158x

2024-01-15

VE0052 | Cantilever with Moment Loading at Free End

Description

A cantilever is loaded by the moment M at its free end. Using the geometrically linear analysis and the large deformation analysis and neglecting beam's self-weight, determine the maximum deflections u_x and u_z at the free end. The verification example is based on the example introduced by Gensichen and Lumpe (see the reference).

Material	Steel	Modulus of Elasticity	E	210000.000	MPa
Material	Steel	Shear Modulus	G	81000.000	MPa
Geometry	Tube Cantilever	Length	L	4.000	m
		Diameter	d	42.400	mm
		Wall Thickness	t	4.000	mm
Load		Bending Moment	M	3.400	kNm

Cantilever with Moment Loading at Free End

Analytical Solution

Geometrically Linear Analysis

Considering the geometrically linear analysis, the problem can be solved according to the Euler-Bernoulli equation. For the given geometry, loading and boundary conditions, the result maximum deflection u_z,max is following:

u_{z, \max} = \frac{{ML}^{2}}{2 {EI}_{y}}

Maximum Deflection – Geometrically Linear Analysis

The deflection u_x,max considering geometrically linear analysis is zero.

* **WORK INSTRUCTIONS**: In the cantilever verification example, what is the maximum deflection u_x at the free end under the geometrically linear analysis?

* **INFORMATION PROVIDED**:
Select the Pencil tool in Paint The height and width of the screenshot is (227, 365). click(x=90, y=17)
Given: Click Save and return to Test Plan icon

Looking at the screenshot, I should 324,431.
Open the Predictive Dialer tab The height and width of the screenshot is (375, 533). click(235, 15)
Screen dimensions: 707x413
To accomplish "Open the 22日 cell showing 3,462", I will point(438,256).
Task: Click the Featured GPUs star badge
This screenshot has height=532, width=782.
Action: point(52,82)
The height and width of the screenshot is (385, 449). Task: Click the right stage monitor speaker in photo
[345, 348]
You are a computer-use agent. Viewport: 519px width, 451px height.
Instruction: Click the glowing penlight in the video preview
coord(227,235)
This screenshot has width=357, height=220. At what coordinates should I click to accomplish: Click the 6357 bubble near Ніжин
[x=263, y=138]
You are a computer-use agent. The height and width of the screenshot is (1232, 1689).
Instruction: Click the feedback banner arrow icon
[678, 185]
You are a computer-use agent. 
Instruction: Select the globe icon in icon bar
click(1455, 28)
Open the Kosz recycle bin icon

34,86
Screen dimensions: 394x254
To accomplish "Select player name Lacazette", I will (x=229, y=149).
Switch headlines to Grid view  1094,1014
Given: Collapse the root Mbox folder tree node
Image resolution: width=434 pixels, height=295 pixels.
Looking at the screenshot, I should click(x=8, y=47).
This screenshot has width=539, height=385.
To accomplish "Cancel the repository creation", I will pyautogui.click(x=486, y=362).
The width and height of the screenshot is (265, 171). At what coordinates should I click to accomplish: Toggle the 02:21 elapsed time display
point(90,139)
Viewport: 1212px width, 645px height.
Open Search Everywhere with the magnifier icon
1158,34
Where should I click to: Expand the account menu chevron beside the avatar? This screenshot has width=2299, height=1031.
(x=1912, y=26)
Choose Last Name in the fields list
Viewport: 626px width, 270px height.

* **CORRECT RESPONSE**: It is zero.